Safe-Night VLA: Seeing the Unseen via Thermal-Perceptive Vision-Language-Action Models for Safety-Critical Manipulation
This paper proposes Safe-Night VLA, which integrates thermal infrared perception into a pre-trained vision-language-action model and adds a control barrier function safety filter during execution for safety-critical…
Summary
This paper proposes Safe-Night VLA, which integrates thermal infrared perception into a pre-trained vision-language-action model and adds a control barrier function safety filter during execution for safety-critical manipulation tasks. Its core value is enabling robots to use "unseen" thermal information for more robust and constrained manipulation under low light, occlusion, mirror deception, and out-of-distribution scenarios.
Problem
- Existing VLA models mainly rely on RGB and cannot directly perceive invisible physical states such as temperature and buried targets, so they are prone to failure in thermal-related or occluded tasks.
- End-to-end generative policies lack runtime safety constraints, and may output dangerous actions in OOD scenarios, near obstacles, or close to workspace boundaries.

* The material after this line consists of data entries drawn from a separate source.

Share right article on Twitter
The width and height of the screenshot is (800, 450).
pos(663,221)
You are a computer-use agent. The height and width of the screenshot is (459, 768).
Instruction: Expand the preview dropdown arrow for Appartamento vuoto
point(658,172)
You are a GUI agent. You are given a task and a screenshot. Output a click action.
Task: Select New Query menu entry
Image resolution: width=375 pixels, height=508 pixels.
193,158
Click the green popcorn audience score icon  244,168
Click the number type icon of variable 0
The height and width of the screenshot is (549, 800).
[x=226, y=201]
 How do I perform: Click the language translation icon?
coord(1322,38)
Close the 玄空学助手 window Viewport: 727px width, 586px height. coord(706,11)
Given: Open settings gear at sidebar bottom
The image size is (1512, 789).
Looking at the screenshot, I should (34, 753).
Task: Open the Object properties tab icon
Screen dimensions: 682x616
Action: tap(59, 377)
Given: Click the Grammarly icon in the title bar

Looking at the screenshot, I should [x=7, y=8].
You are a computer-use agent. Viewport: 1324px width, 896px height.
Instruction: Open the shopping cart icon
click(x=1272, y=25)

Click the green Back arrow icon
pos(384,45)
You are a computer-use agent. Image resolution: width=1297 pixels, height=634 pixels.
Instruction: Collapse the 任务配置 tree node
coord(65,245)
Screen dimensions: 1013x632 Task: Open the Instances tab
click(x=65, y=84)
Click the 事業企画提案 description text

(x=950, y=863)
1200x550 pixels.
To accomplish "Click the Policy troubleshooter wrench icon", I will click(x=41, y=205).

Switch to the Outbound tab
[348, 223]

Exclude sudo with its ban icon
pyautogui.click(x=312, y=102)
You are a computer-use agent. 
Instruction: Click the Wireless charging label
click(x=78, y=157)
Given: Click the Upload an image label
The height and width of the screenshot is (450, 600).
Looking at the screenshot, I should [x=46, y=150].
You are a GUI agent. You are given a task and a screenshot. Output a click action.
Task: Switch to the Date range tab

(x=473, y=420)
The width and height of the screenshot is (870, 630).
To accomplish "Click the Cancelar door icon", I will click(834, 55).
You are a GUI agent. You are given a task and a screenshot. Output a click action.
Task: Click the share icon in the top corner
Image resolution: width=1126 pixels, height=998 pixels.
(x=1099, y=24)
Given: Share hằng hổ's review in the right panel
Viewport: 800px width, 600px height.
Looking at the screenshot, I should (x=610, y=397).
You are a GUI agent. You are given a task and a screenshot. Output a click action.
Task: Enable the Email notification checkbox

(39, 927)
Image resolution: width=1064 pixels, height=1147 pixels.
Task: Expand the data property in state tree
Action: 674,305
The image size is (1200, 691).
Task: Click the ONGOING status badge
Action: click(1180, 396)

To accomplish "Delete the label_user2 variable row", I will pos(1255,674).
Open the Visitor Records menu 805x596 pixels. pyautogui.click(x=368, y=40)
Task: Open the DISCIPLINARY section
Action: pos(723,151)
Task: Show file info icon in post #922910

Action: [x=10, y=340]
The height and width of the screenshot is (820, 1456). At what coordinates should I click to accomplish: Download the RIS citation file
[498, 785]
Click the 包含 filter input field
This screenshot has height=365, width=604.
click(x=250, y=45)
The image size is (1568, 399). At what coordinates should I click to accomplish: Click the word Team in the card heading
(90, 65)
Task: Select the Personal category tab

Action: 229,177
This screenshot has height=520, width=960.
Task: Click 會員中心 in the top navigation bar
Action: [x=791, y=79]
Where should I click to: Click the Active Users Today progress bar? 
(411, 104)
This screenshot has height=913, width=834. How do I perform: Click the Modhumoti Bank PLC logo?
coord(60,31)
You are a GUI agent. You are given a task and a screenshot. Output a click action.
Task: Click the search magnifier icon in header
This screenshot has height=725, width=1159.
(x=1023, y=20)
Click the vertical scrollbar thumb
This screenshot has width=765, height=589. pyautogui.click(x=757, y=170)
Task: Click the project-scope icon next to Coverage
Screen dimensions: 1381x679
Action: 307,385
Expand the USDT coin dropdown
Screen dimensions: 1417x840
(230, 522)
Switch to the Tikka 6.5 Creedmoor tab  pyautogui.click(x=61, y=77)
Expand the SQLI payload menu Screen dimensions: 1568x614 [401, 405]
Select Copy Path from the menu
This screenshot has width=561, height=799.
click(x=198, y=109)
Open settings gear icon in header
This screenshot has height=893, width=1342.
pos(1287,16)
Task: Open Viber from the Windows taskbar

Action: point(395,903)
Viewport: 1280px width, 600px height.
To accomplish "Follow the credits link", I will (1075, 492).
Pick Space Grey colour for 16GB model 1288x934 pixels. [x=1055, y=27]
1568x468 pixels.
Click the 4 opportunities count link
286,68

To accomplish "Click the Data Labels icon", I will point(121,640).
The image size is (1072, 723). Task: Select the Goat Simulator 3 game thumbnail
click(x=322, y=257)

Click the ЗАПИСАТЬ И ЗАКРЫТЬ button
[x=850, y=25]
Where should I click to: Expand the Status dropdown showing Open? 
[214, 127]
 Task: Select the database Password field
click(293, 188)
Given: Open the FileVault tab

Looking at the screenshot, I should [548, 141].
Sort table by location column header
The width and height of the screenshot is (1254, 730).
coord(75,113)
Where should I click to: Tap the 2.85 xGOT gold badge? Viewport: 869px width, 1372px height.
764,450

- This matters because real-world robot deployment often occurs in low-light, unstructured environments with optical illusions and unknown disturbances, where robots must both understand the task and avoid collisions.
Approach
- The framework is built on GR00T-N1.5-3B, using RGB, LWIR thermal, and depth as three separate image-token inputs to a frozen vision-language backbone; both thermal and depth maps are converted into 3-channel pseudocolor so the RGB pre-trained encoder can be reused.
- It adopts parameter-efficient adaptation: the vision encoder and language model are frozen, and only the action head (VLM projector + 16-layer DiT) is trained, allowing the model to learn thermal-aware manipulation while preserving its original semantic capabilities.
- Asymmetric data augmentation is used to reduce dependence on RGB: during training, only RGB receives stronger brightness, color jitter, noise, and cropping perturbations, encouraging the policy to rely more on more robust modalities such as thermal and depth.
- At the execution layer, high-level action intent is decoupled from low-level safety: the VLA first outputs 6DoF end-effector pose increments and gripper commands, then a CBF-QP safety filter solves in joint space for the safest action closest to the desired one while satisfying collision constraints and joint limits.
- The method is validated through three physical evaluation scenarios: temperature-conditioned manipulation, buried thermal target localization, and mirror reflection disambiguation, while also testing normal lighting vs. dim/night conditions and whether the safety filter is enabled.
Results
- Data and setup: the authors collected 600 demonstrations on a Franka Panda, each with about 200 state-action pairs; training ran for 5,000 steps; they compared four independently trained models: RGB-Only / RGB-D / RGB-T / Ours(RGB-T-D).
- Temperature-conditioned manipulation (50 trials): under normal light without safety filtering, RGB-Only achieved 32%, RGB-D 24%, RGB-T 78%, and Ours 72%; under normal light with filtering, RGB-T reached 86% and Ours 82%. Under dim/night + safety, Ours reached 64%, outperforming RGB-T at 22%, RGB-D at 12%, and RGB-Only at 0%.
- Buried thermal target localization (50 trials): under normal light with filtering, Ours achieved 78%, higher than RGB-T at 66%, RGB-D at 24%, and RGB-Only at 16%; under dim/night + safety, Ours achieved 72%, above RGB-T at 48%, while RGB-D and RGB-Only almost completely failed (2% / 0%).
- Mirror reflection disambiguation (20 trials per subtask): under normal light with filtering, Mirror Rejection Success was RGB-Only 12/20, RGB-D 11/20, RGB-T 19/20, and Ours 15/20; under dim/night + safety, Ours reached 17/20, above RGB-T at 15/20, RGB-Only at 13/20, and RGB-D at 11/20.
- In the single-box subtask under dim/night + safety, Ours achieved 18/20, slightly above RGB-T at 17/20, and clearly above RGB-Only / RGB-D at 9/20 / 9/20, indicating that depth provides additional geometric stability under low light.
- Overall claim: the thermal modality is critical for "hot/cold discrimination" and "buried target localization," and the CBF safety filter can further reduce execution-level failures; based on this, the authors argue that foundation models can effectively leverage non-visible physical modalities for more robust safety-critical manipulation.